=== WHAT IS BEING ASKED ===
Edit the data from the line with "Image resolution: width=1035, height=940." up to and including the line with "Bureau Vallée (907, 105)": change "Locate" to "Find" and leave the rest as it is.

=== INPUT FOR THIS TASK ===

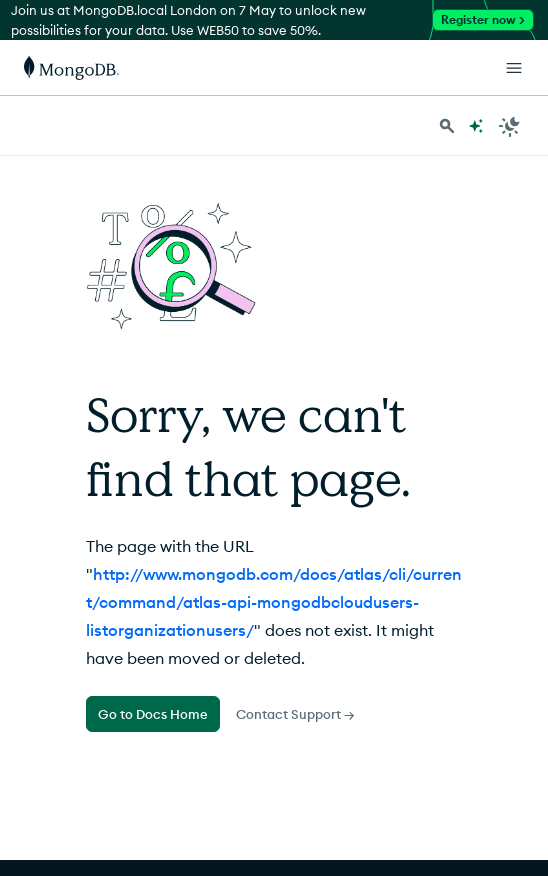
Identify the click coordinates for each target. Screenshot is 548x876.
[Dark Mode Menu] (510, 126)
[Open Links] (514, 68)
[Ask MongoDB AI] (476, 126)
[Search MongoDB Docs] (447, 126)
* * *
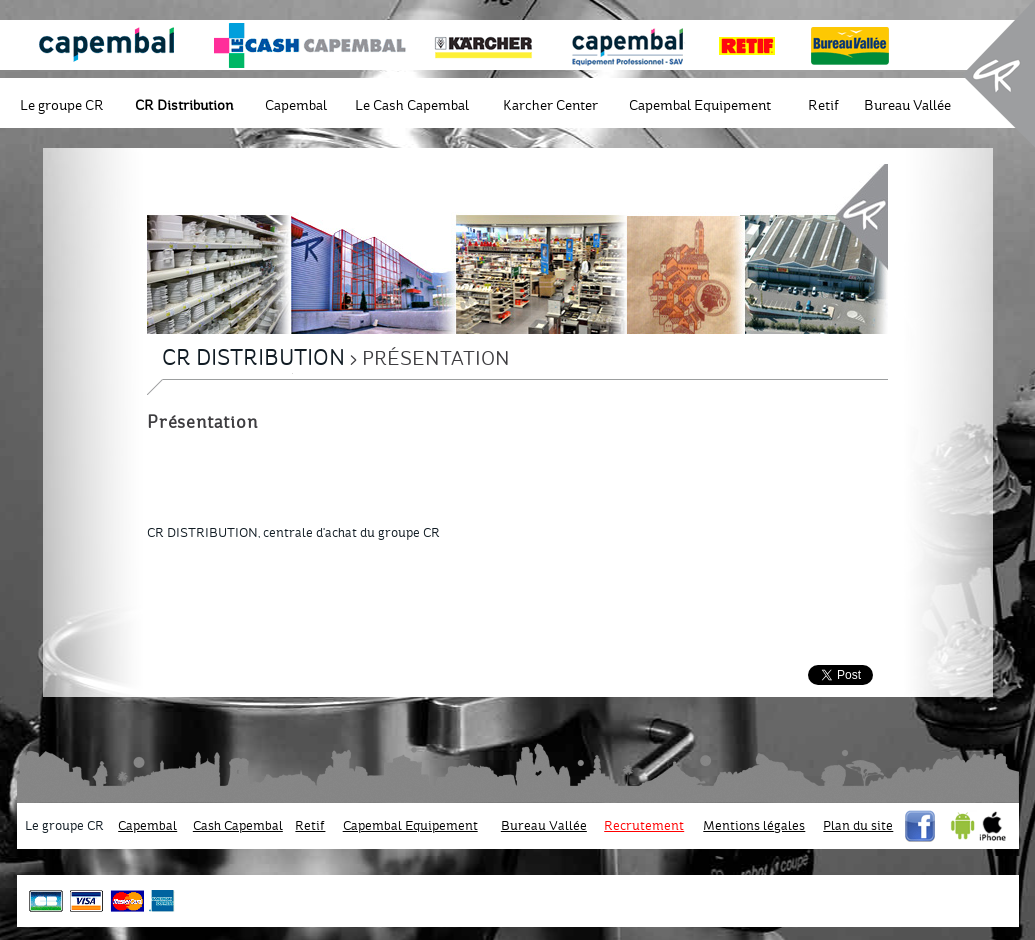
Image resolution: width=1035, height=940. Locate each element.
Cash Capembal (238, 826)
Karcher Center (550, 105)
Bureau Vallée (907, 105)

=== SOLUTION ===
Image resolution: width=1035, height=940. Find each element.
Cash Capembal (238, 826)
Karcher Center (550, 105)
Bureau Vallée (907, 105)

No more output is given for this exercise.